Opinion
Case No. 5:18-cr-40073-HLT
10-28-2019
Gregory G. Hough, Office of United States Attorney, Topeka, KS, for Plaintiff.
Gregory G. Hough, Office of United States Attorney, Topeka, KS, for Plaintiff.
MEMORANDUM AND ORDER
HOLLY L. TEETER, UNITED STATES DISTRICT JUDGE
Defendant, who is charged with possession of a firearm by a prohibited person, moves to suppress the gun found during the traffic stop of the truck in which he was riding and statements he made during the stop. Doc. 17. He argues the traffic stop was not justified at its inception, making the gun and statements poisonous fruit of a Fourth Amendment violation. Alternatively, he argues that his statements were the product of un-Mirandized , custodial interrogation in violation of the Fifth Amendment. Id. The Court finds that law enforcement did not violate Defendant's Fourth Amendment rights. But the Court agrees with Defendant that law enforcement violated his Fifth Amendment rights by asking if he was a felon. The Court therefore suppresses Defendant's unintelligible response to this single question and denies the rest of the motion.

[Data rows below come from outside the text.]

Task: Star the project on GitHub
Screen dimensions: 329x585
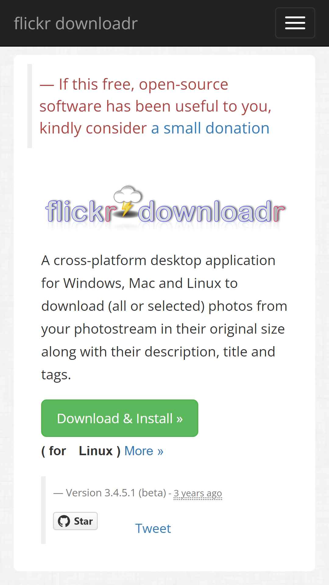Action: point(75,521)
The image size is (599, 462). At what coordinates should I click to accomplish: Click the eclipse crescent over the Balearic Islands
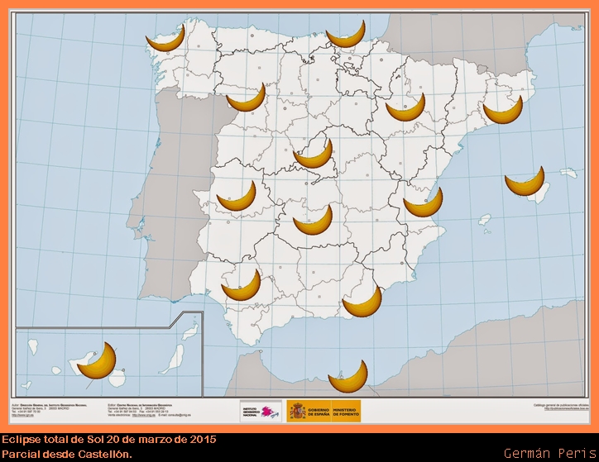525,185
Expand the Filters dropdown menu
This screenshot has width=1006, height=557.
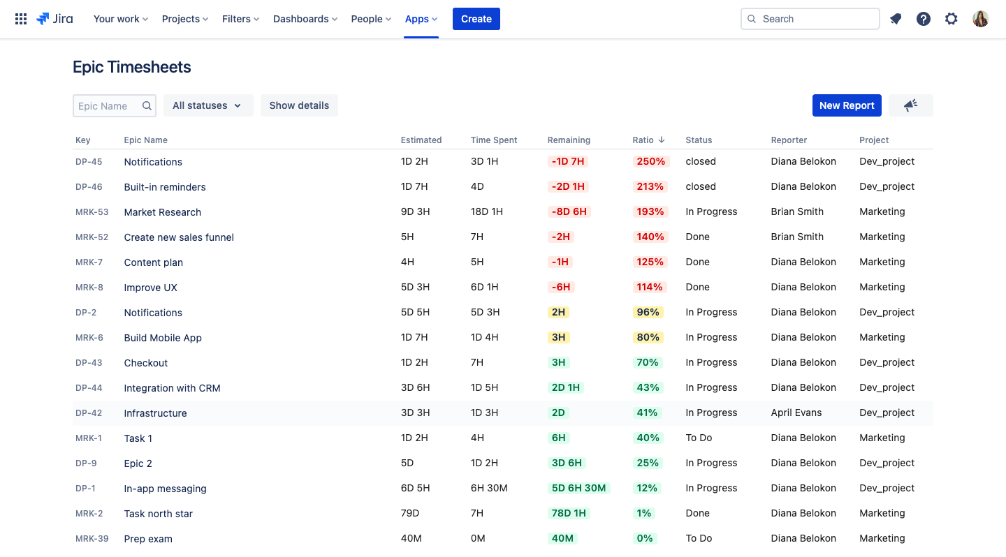240,19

During the October 4, 2019 hearing, the Court heard testimony from Officer Oyler and Officer Nelson. Based on the officers' demeanor and attentiveness during questioning—and given that, at times, they conceded facts not helpful to the government's case—the Court credits their testimony in its entirety. But the Court relays only those portions of their testimony relevant to its resolution of the motion.
On January 14, 2019, at approximately 9:35 p.m., Topeka Police Department ("TPD") Officers Jason Oyler and Michael Nelson were traveling behind a pick-up truck that had "Chevrolet Silverado" advertised on the rear tailgate. Officer Oyler, who was driving, observed that the left side of the truck's license plate was hanging down behind the bumper, partially obscuring the left numbers. Officer Nelson was only able to read the left two digits after the officers stopped directly behind the truck at a stop sign. He confirmed the numbers when both vehicles stopped at a second stop sign. Officer Nelson believed the plate was in violation of Kansas traffic regulations, so he entered the license plate number into the National Crime Information Center database and saw that it was registered to a GMC Sierra truck. This caused the officers to suspect that the truck was stolen. A few seconds later, Officer Oyler activated his emergency lights and relayed the license plate number to dispatch. Officer Oyler told dispatch that he did not need the tag to be checked because he knew it was not going to match the truck.
After pulling the truck over, the officers exited their cruiser and ordered the truck occupants to put their hands on the dash. Officer Oyler then explained to the female driver, Kelsey Kaberline: "The reason I stopped you was that the tag didn't come back to the truck, and it's only affixed with one screw." Officer Oyler smelled raw marijuana by this point, so he ordered Ms. Kaberline out of the vehicle, handcuffed her, and placed her in the back of the cruiser. Officer Nelson handcuffed Defendant, who was the passenger, and led him to the front of the cruiser. Officer Nelson then left Defendant with Officer Oyler, returned to the truck, and reported its vehicle identification number to dispatch. Officer Nelson searched the truck and found a Smith and Wesson pistol in the passenger side door. Officer Oyler, who was still standing at the front of the cruiser with Defendant, requested a check for felony convictions for both suspects. He then asked Defendant, "You a felon?" to which Defendant muttered something unintelligible. Officer Oyler then placed him in the back of the cruiser with Ms. Kaberline. Dispatch reported that Defendant had a felony conviction for attempted aggravated battery.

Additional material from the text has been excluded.